The recent data released by the Association of Mutual Funds in India (AMFI) brings out interesting facts.

While the equity fund assets touched Rs 37.53 trillion in December 2025, the inflows have been mainly driven by mid cap funds, small cap funds, flexi-cap funds and sector & thematic funds.

This reveals a lot about the investor behaviour, where the focus is on creating wealth at a fast pace, despite the volatility in play due to geopolitical tensions, macroeconomic uncertainties, and elevated valuations of smaller companies.

While the inflows into mid cap funds and small cap funds tapered in December 2025, they still accounted for around 11% of the total equity fund inflows. A staggering 25% of the money went to sector & thematic funds–again, a very high risk category.

Monthly Flow Trend of Growth/Equity-Oriented Schemes (Rs Crore)

Flexi-cap funds, which have a versatile investment mandate to invest dynamically across market cap segments, also have garnered strong investor interest.

However, large cap mutual funds have received far less attention, going by the net inflows data.

Many investors seem to have overlooked the importance of stability when investing in mutual funds.

The Thesis

You see, in volatile and uncertain times — as we are witnessing currently — large cap funds make sense.

Large caps are the top 100 companies on a full market capitalisation basis. The bluechips.

Why Maturing Players Rule in Uncertain Times

Large cap companies usually have a large economic moat, access to wide resources, usually have healthy balance sheets, are run by experienced and efficient management teams, enjoy economies of scale, can take calculated risks, have better earnings visibility, and are market leaders in the respective sector, among other traits.

And in present times of escalating geopolitical tensions, protectionist policies, trade wars, currency depreciation, economic uncertainty, and the potential impact of it on corporate earnings, exposure to mature players is what you need the most in your portfolio.

They hold the ability to tide through the volatility better than midcaps and smallcaps, or sector or themes.

The Valuation Gap: Large Caps vs.
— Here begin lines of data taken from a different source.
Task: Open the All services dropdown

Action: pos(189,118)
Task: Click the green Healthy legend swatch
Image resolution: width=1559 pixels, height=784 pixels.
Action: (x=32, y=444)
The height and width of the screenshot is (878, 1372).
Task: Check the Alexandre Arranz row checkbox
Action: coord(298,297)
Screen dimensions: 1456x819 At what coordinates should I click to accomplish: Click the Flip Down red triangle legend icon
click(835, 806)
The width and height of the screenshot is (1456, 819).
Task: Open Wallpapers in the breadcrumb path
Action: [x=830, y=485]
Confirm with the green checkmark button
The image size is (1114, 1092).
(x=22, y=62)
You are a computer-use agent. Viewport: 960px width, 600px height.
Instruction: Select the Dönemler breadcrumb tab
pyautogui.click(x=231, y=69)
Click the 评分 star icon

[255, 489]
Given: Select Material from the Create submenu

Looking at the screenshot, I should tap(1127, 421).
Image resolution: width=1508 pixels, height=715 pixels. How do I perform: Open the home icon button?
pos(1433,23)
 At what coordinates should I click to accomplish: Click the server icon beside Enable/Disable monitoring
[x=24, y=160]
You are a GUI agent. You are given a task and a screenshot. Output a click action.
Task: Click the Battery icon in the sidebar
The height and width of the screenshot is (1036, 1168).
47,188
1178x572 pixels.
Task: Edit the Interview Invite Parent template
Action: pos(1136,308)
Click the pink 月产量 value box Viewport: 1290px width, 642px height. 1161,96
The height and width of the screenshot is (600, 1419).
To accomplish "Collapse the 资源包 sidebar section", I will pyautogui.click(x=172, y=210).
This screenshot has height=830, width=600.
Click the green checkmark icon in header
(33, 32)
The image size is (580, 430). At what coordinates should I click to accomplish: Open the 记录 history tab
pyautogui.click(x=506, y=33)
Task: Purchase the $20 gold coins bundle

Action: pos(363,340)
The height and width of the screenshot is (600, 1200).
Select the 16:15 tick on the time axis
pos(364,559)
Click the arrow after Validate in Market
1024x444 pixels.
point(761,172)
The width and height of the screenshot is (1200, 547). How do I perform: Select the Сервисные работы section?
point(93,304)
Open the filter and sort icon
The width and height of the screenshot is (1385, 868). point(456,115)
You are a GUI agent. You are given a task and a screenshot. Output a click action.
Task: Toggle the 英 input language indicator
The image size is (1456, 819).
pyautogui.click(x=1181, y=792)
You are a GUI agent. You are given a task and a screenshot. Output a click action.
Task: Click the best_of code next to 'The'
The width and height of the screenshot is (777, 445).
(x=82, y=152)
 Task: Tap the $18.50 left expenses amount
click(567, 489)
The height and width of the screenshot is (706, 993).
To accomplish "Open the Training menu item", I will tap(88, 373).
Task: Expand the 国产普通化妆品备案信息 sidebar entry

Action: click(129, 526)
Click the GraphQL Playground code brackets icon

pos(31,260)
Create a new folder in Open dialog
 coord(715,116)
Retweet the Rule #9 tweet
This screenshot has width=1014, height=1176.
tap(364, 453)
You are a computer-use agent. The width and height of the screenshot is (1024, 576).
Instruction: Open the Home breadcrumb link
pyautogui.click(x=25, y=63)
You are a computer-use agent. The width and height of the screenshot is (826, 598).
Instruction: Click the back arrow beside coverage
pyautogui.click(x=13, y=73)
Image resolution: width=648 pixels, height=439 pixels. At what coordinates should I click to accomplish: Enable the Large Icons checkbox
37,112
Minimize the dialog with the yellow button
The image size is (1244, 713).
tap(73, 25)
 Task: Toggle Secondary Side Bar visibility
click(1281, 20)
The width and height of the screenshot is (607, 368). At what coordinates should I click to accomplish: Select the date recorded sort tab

The ‘Froth’

Currently, the Nifty Midcap 150 and Nifty Smallcap 250 indices’ price-to-equity (PE) ratios are near their 5-year median around 33x and 28x, respectively (as of 12 January 2026).

The forward PE of the MSCI India Mid Cap and MSCI India Small Cap Indices at 29.4x and 24.2, respectively, are also above their MSCI Emerging Market indices.

Given the slowdown in earnings, particularly in smallcaps, these levels cannot be assumed to be cheap. In fact, it would be fair to say that, in general, this level of valuation offers no margin of safety to the investor.

On the other hand, the large caps, which are represented by the Nifty 100 index, seem better placed. They are trading at a reasonable PE of around 22x, slightly below the 5-year median of 22.6x (as of 12 January 2026).

Even the forward PE of the MSCI Domestic Large Cap at 20.8x is better placed than the MSCI India Domestic Small Cap Indices.

In other words, the froth still exists in midcaps and smallcaps –they are trading at a premium compared to largecaps.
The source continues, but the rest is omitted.